Global financial services firm Morgan Stanley expects AI PCs will account for 64% of the overall PC market by 2028, noting the announcement last week by Microsoft of the new Copilot+ category of computers and the rapid adoption of the new architecture by the largest PC makers.
The commercial adopters will initially drive the growth of AI PCs, given that the systems are being promoted as productivity tools, Morgan Stanley said in its report, according to Seeking Alpha. There also are other factors involved, including the large number of PCs businesses brought into the fold during the COVID-19 pandemic – the commercial PC installed base is 13% larger than pre-pandemic levels – and an initial price of about $1,000, according to the Wall Street giant.
At the same time, organizations have to wrestle with the winding down of Windows 10, according to the report. All this will bolster a sagging global PC market that has seen sales slide over the past few years. Analysts with Canalys Research said they expect 267 million PCs will ship this year – an 8% year-over-year jump – with AI PCs fueling the growth.
“The impact of AI on the PC industry will be profound, with leading players across OEMs, processor manufacturers, and operating system providers focused on delivering new AI-capable models in 2024,” Canalys analyst Ben Yeh wrote in a report. “These initiatives will bolster refresh demand, particularly in the commercial sector. The total shipment share of AI-capable PCs is expected to be about 19% in 2024.”
Morgan Stanley sees AI PC adoption accelerating the in the coming years, with the devices accounting for 2% of systems sold in 2024 and 16% next year before rushing to 64% in 2028.
Bringing AI onto the Device
Morgan Stanley’s report came amid a flurry of announcements for platforms and components that will help drive AI PC adoption. That included Microsoft’s new Copilot+ category, which includes not only a CPU and GPU, but also Qualcomm’s Arm-based Snapdragon X Elite and Snapdragon X Plus neural processing units (NPUs), which can deliver up to 45 trillion operations per second (TOPS), a performance metric used for AI neural networks.
“This means, you can run multiple AI apps at the same time without taking hits to the system performance or battery life – a breakthrough that enables developers to run AI directly on the laptop, instead of the cloud,” Rami Husseini, director of product management at Qualcomm, wrote in a blog post.
The ability to run AI workloads on devices rather than in the cloud was a central theme at the Dell Technologies World 2024 show last week in Las Vegas. CEO Michael Dell and other company executives argued that bringing AI workloads on premises rather than sending the data to public clouds to be processed will reduce latency, save money and ensure data security and sovereignty. During his keynote, Michael Dell noted recent reports that found AI inferencing for large language models (LLMs) can be 75% more cost-effective on-prem than on a public cloud.
Also, 83% of enterprise CIOs plan to repatriate some of the workloads from the public cloud this year.
“This is driven by two things: Inference and data gravity. You want to bring AI to your data, not the other way around,” he said. “You don’t want to bring all your data to a public, centralized cloud service.
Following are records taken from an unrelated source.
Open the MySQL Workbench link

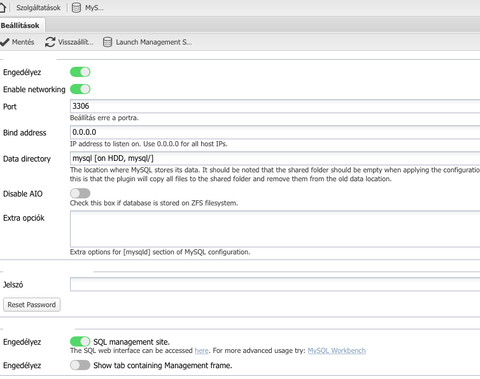coord(337,351)
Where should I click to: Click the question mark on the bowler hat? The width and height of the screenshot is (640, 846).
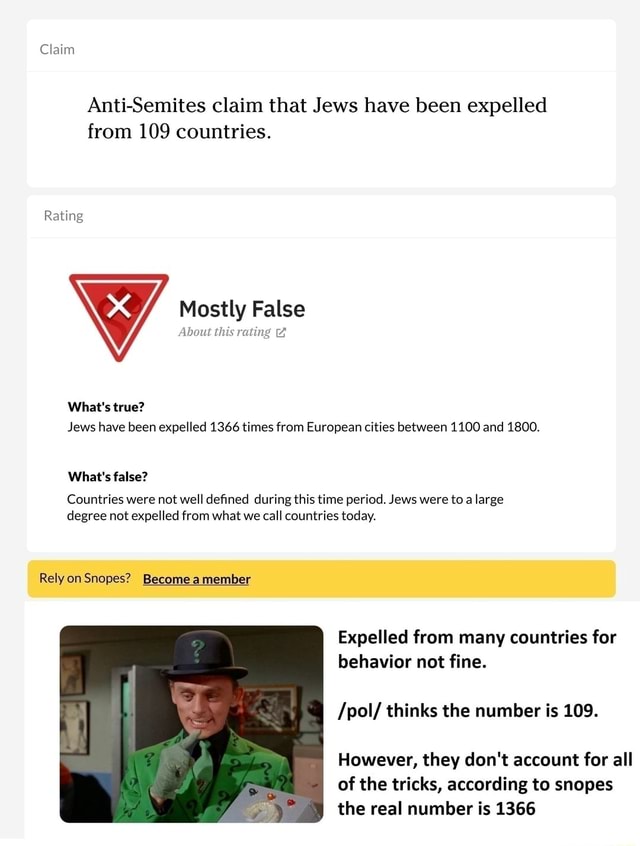pyautogui.click(x=198, y=649)
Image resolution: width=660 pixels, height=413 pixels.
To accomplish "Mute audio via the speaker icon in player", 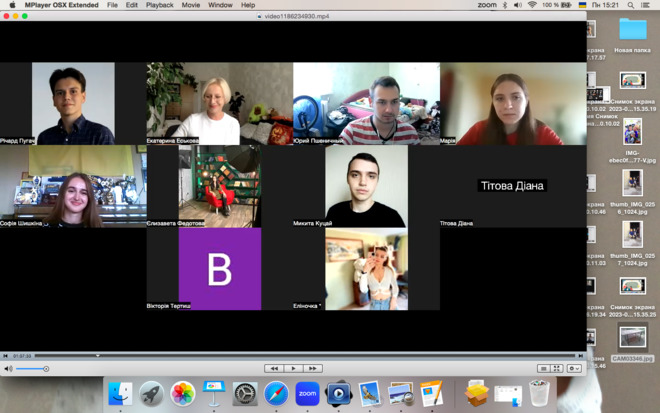I will [8, 369].
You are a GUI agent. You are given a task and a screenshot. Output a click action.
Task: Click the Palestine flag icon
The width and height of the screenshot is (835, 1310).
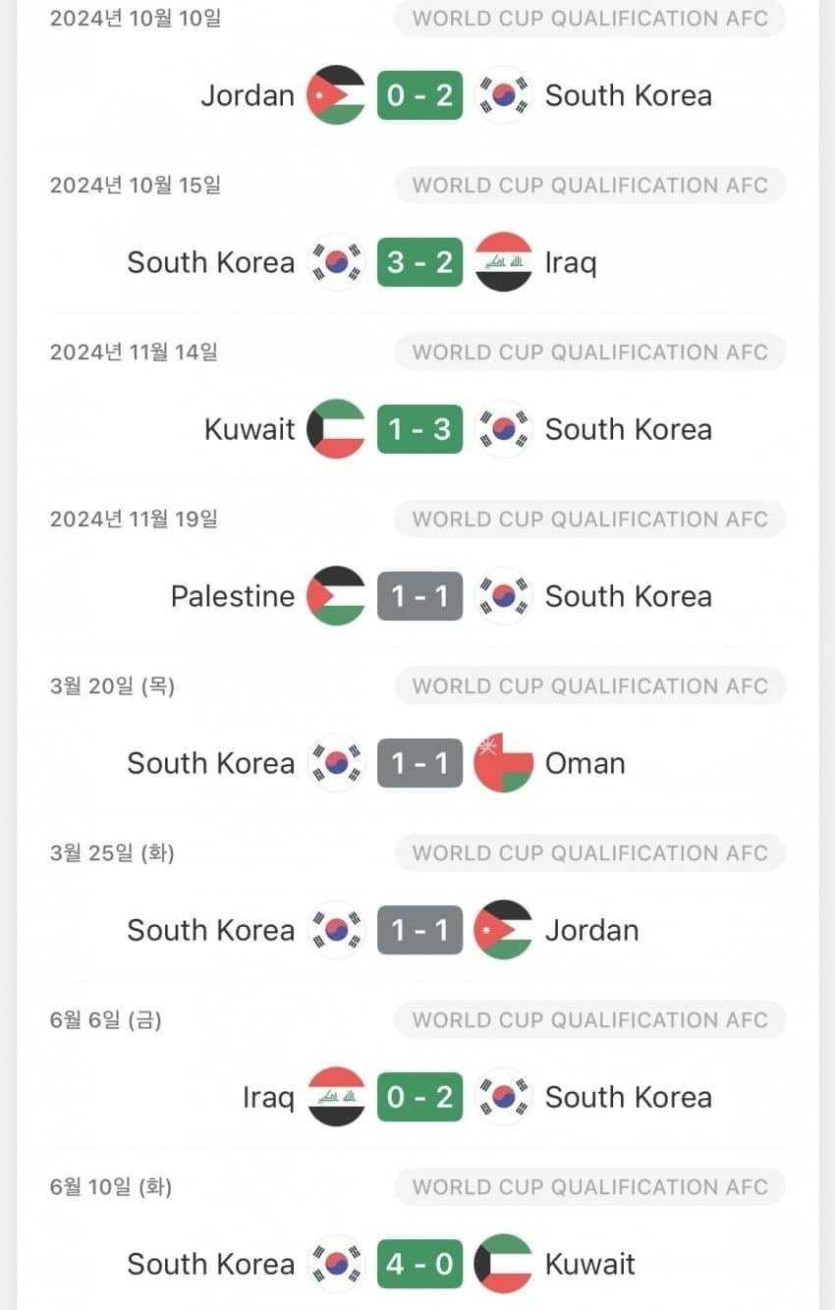click(336, 597)
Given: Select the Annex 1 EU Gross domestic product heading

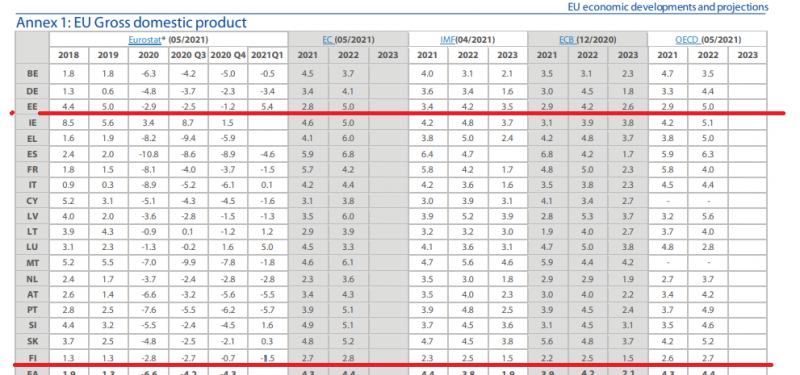Looking at the screenshot, I should [x=132, y=22].
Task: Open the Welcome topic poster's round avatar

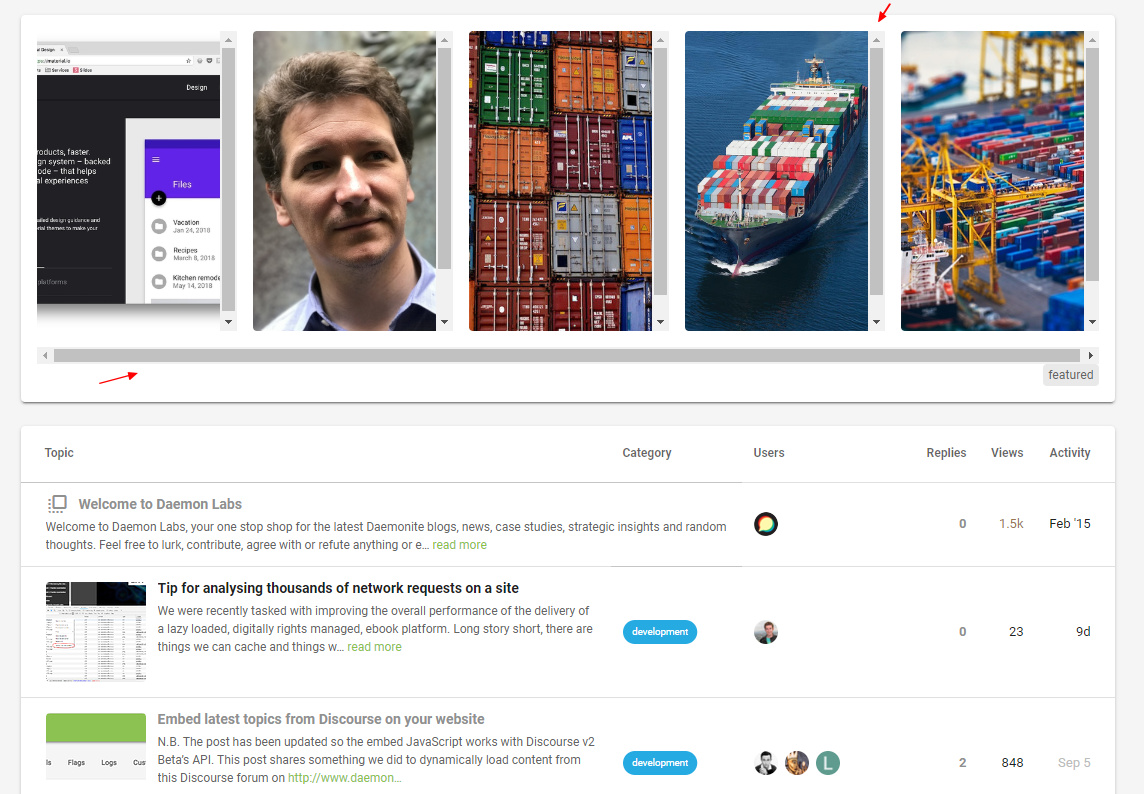Action: (765, 524)
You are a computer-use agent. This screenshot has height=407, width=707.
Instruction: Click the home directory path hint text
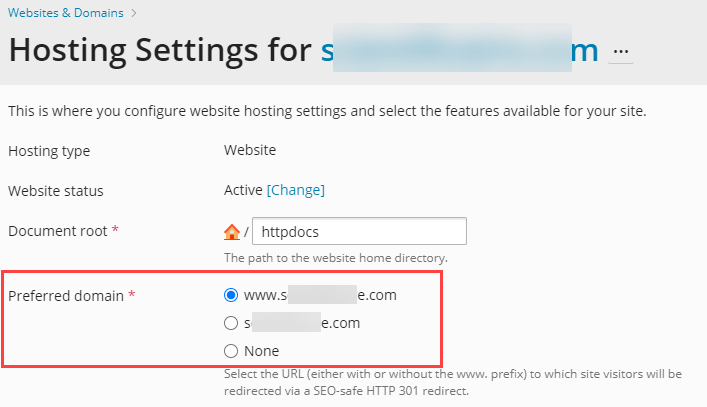(335, 258)
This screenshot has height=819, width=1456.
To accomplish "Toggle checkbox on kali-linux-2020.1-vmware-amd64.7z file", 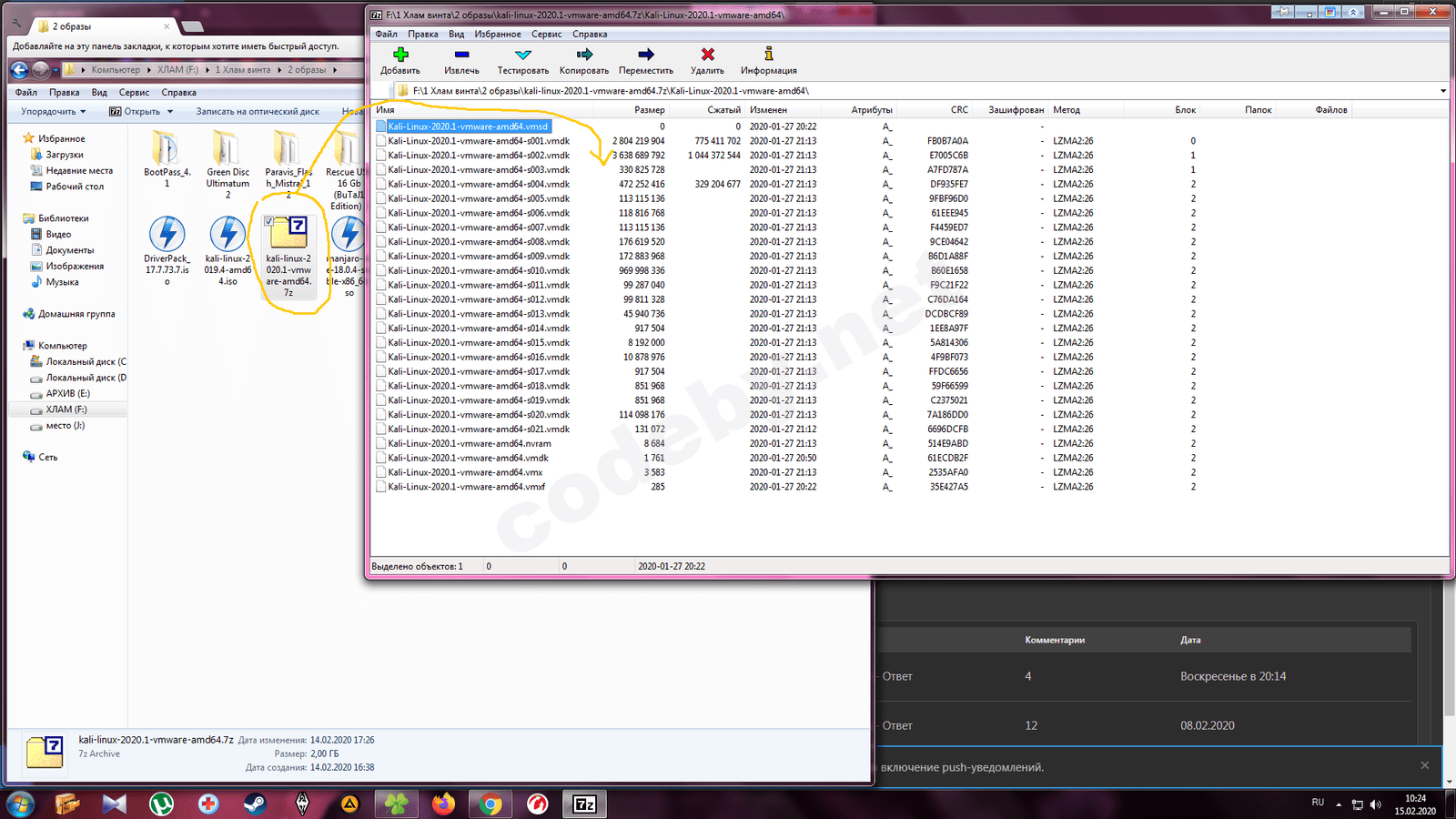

You get locked in, and as your data grows and you want to put it to work, it gets harder and it gets more expensive.”
The shift toward AI on local devices will help drive adoption of AI PCs, according to Morgan Stanley, noting that 75% of CIOs in the United States and Europe are evaluating or plan to evaluate AI PCs.
Dell Intros Five New AI PCs
At the show, Dell introduced five new PCs based on the Windows 11-based Microsoft Copilot+ model – two Latitude systems, two Inspiron PCs, and the XPS 13. Michael Dell called AI PCs the foundation of computer inferencing at the edge and workforce productivity.
Microsoft, in introducing the Copilot+ model, outlined such features as Recall for more easily finding and remembering what the user has seen on their PC, Cocreator for generating and refining AI images in near real-time and Captions, which translates audio from more than 40 languages into English.
In addition, such Adobe applications like Photoshop, Lightroom and Express are available now on Copilot+ PCs and Illustrator, Premiere Pro and others are coming this summer.
“Over the past year, we have seen an incredible pace of innovation of AI in the cloud, with Copilot allowing us to do things that we never dreamed possible,” Yusuf Mehdi, executive vice president and consumer chief marketing officer at Microsoft, wrote in a blog post. “Now, we begin a new chapter with AI innovation on the device. We have completely reimagined the entirety of the PC – from silicon to the operating system, the application layer to the cloud – with AI at the center, marking the most significant change to the Windows platform in decades.”
Dell isn’t the only PC maker rolling out Copilot+ systems. Others include HP, Acer, Samsung, Asus and Lenovo, and Microsoft has a new Surface system based on the Copilot+ architecture.